▶ [THE DATA]
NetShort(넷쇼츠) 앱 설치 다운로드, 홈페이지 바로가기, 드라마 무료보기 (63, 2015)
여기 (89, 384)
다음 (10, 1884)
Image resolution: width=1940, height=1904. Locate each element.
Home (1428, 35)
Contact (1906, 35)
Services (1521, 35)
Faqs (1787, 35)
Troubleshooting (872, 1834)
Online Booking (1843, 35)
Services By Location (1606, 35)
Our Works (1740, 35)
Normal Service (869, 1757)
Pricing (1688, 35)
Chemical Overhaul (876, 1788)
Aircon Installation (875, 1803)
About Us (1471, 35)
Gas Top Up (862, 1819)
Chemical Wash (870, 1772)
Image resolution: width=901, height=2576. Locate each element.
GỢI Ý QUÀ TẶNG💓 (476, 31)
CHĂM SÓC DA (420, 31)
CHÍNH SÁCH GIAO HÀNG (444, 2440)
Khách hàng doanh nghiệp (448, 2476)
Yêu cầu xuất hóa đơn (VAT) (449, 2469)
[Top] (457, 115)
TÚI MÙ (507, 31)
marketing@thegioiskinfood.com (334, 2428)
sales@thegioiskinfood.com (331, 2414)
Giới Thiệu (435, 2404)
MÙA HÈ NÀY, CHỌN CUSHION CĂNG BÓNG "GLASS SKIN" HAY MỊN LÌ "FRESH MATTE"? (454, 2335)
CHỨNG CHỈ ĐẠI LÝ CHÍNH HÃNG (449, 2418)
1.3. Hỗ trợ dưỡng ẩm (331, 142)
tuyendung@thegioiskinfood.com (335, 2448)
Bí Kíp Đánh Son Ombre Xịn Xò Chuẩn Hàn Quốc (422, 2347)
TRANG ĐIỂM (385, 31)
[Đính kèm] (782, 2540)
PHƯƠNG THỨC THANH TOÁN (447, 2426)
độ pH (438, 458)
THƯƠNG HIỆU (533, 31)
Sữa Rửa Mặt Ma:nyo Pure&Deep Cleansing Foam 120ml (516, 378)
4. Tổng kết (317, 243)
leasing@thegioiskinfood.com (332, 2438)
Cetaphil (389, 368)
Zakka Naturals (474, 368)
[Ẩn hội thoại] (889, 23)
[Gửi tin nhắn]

▶ [EXERCISE PROMPT] Repeat this material verbatim.

▶ [RESPONSE TO THE EXERCISE]
NetShort(넷쇼츠) 앱 설치 다운로드, 홈페이지 바로가기, 드라마 무료보기 (63, 2015)
여기 (89, 384)
다음 (10, 1884)
Image resolution: width=1940, height=1904. Locate each element.
Home (1428, 35)
Contact (1906, 35)
Services (1521, 35)
Faqs (1787, 35)
Troubleshooting (872, 1834)
Online Booking (1843, 35)
Services By Location (1606, 35)
Our Works (1740, 35)
Normal Service (869, 1757)
Pricing (1688, 35)
Chemical Overhaul (876, 1788)
Aircon Installation (875, 1803)
About Us (1471, 35)
Gas Top Up (862, 1819)
Chemical Wash (870, 1772)
Image resolution: width=901, height=2576. Locate each element.
GỢI Ý QUÀ TẶNG💓 (476, 31)
CHĂM SÓC DA (420, 31)
CHÍNH SÁCH GIAO HÀNG (444, 2440)
Khách hàng doanh nghiệp (448, 2476)
Yêu cầu xuất hóa đơn (VAT) (449, 2469)
[Top] (457, 115)
TÚI MÙ (507, 31)
marketing@thegioiskinfood.com (334, 2428)
sales@thegioiskinfood.com (331, 2414)
Giới Thiệu (435, 2404)
MÙA HÈ NÀY, CHỌN CUSHION CĂNG BÓNG "GLASS SKIN" HAY MỊN LÌ "FRESH MATTE"? (454, 2335)
CHỨNG CHỈ ĐẠI LÝ CHÍNH HÃNG (449, 2418)
1.3. Hỗ trợ dưỡng ẩm (331, 142)
tuyendung@thegioiskinfood.com (335, 2448)
Bí Kíp Đánh Son Ombre Xịn Xò Chuẩn Hàn Quốc (422, 2347)
TRANG ĐIỂM (385, 31)
[Đính kèm] (782, 2540)
PHƯƠNG THỨC THANH TOÁN (447, 2426)
độ pH (438, 458)
THƯƠNG HIỆU (533, 31)
Sữa Rửa Mặt Ma:nyo Pure&Deep Cleansing Foam 120ml (516, 378)
4. Tổng kết (317, 243)
leasing@thegioiskinfood.com (332, 2438)
Cetaphil (389, 368)
Zakka Naturals (474, 368)
[Ẩn hội thoại] (889, 23)
[Gửi tin nhắn]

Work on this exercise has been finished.